Architecture & Design
This document provides an overview of GridSheet's architecture and design principles.
Core Architecture
Table and Hub Relationship
The most important architectural relationship in GridSheet is between the Hub and Table instances. The Hub serves as a cross-cutting access point for multiple Table instances, while each Table instance corresponds one-to-one with a sheet.
Hub Architecture
The Hub is a cross-cutting instance that provides access to multiple Table instances.
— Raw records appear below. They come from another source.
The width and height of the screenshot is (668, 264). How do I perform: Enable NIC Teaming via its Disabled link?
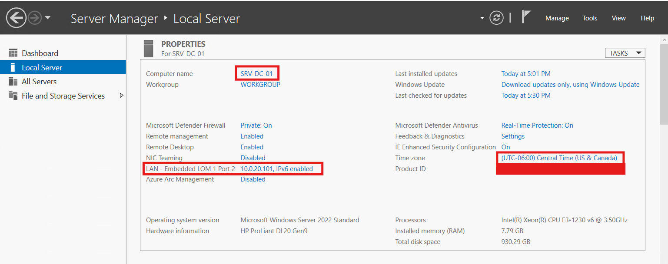point(253,158)
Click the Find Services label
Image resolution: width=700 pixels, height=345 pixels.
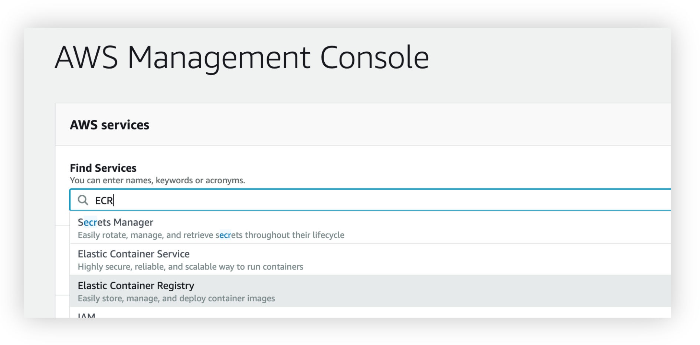coord(103,168)
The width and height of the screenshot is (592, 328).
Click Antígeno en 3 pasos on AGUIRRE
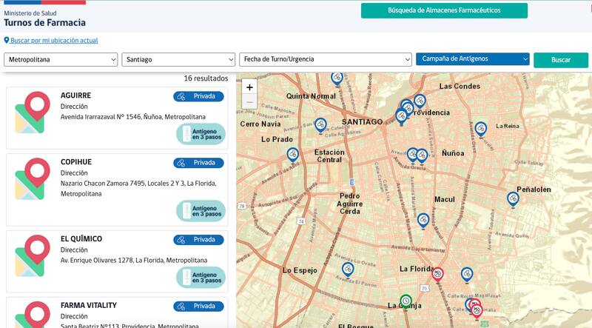[x=201, y=134]
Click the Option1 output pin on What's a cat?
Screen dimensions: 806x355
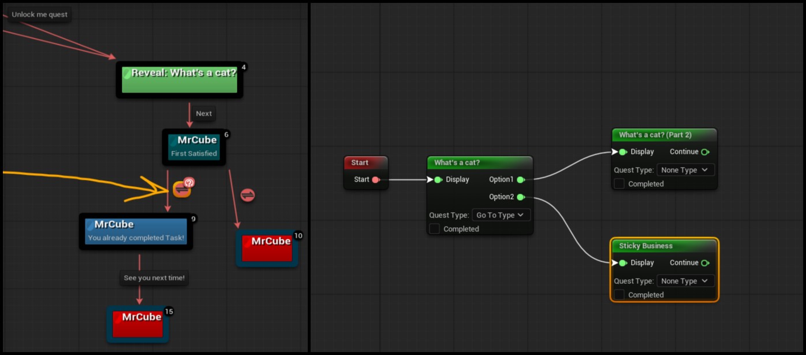coord(521,179)
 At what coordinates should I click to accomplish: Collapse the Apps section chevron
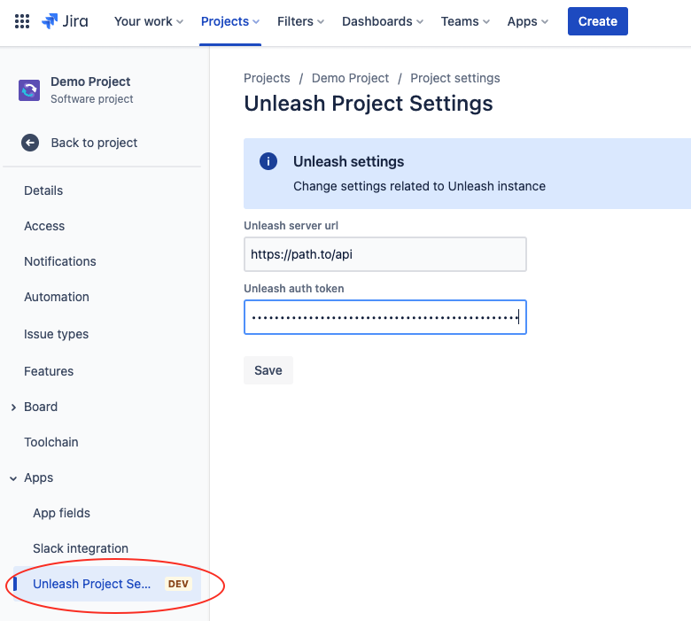[x=13, y=478]
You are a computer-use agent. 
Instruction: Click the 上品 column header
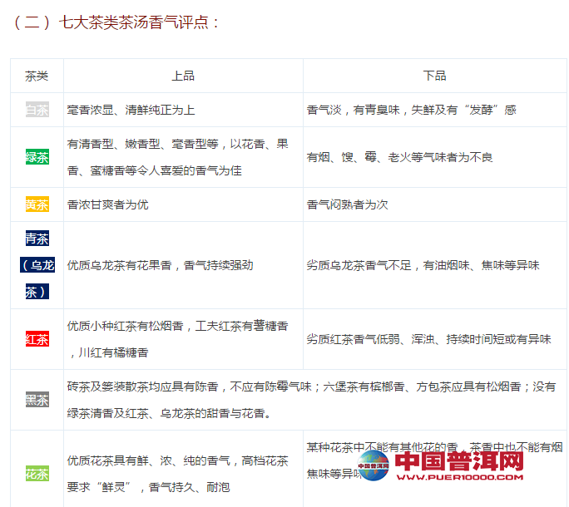coord(183,76)
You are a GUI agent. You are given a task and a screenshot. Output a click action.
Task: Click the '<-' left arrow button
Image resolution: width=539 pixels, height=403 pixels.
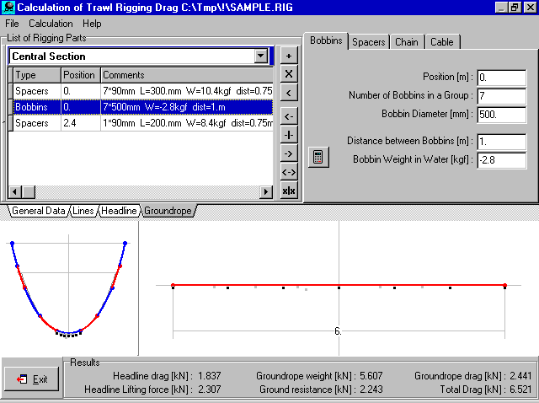(289, 116)
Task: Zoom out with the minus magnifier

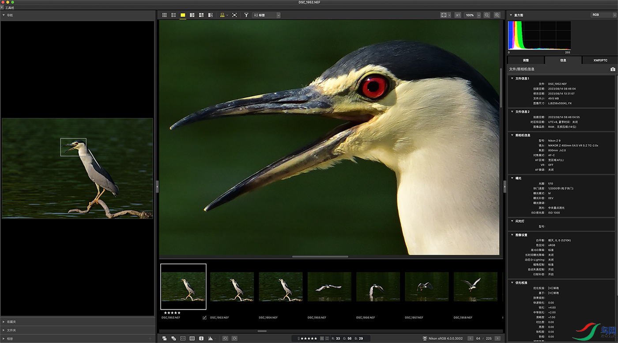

It contains:
- Cross-cutting Configuration: Policies, renderers, parsers, histories, and labelers
- Cell Data: Actual cell values, formulas, and metadata
- Calculation Cache: Cached formula results for performance
The Hub is actually a wrapper around the Wire class, which is the core implementation. This design allows React/Preact to trigger sheet re-renders by changing references, while the internal Wire instance maintains the same reference throughout its lifecycle.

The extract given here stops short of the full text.